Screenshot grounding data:
- - - -
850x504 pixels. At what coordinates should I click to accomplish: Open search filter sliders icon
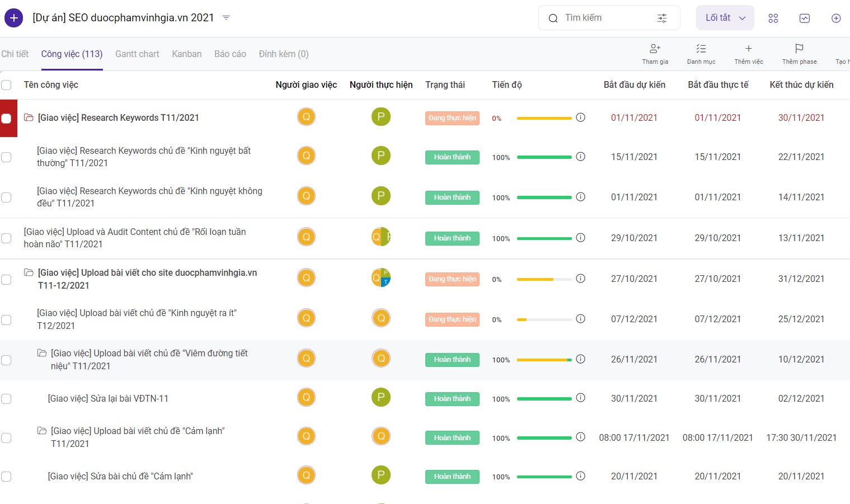[662, 18]
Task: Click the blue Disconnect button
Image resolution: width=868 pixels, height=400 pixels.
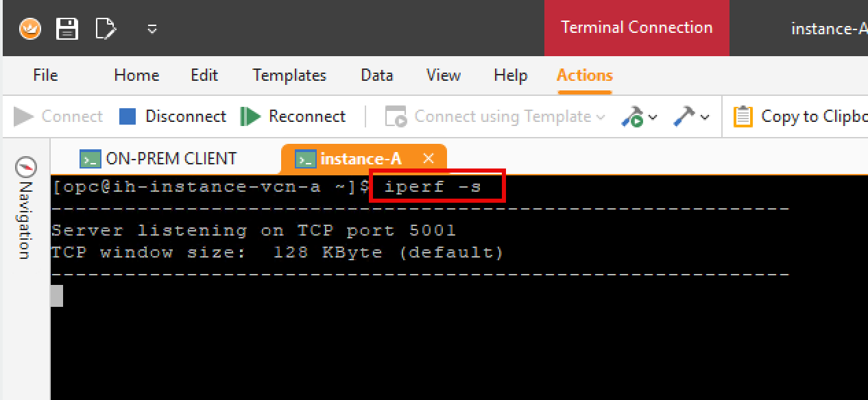Action: point(173,116)
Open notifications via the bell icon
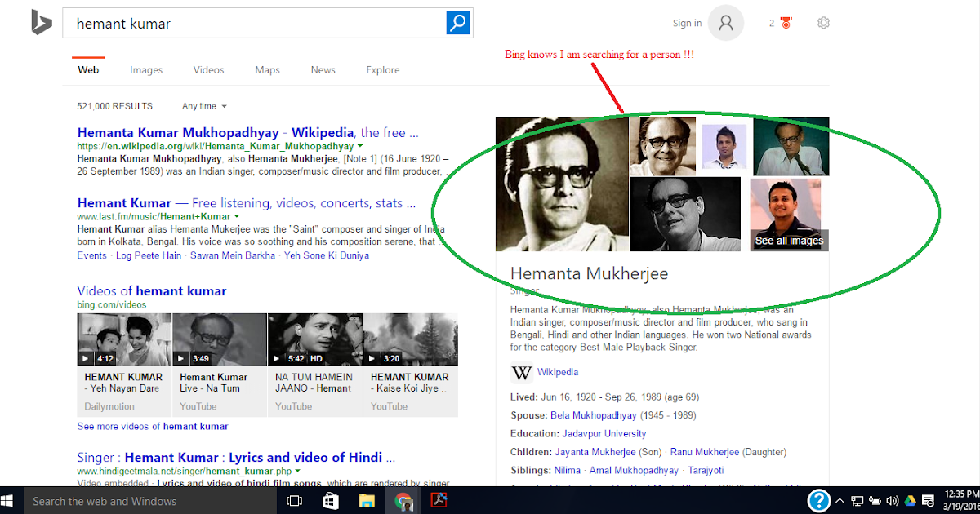Screen dimensions: 980x514 tap(786, 23)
- - - -
ABOUT THIS TASK →
Set down the lines from the one containing "Image resolution: width=868" through the last line of the records above, both included, exactly as they appear and with no other text. Pictures should not be set down.

YOUR RESPONSE →
Image resolution: width=868 pixels, height=400 pixels.
Action: point(173,116)
Open notifications via the bell icon
Screen dimensions: 980x514 tap(786, 23)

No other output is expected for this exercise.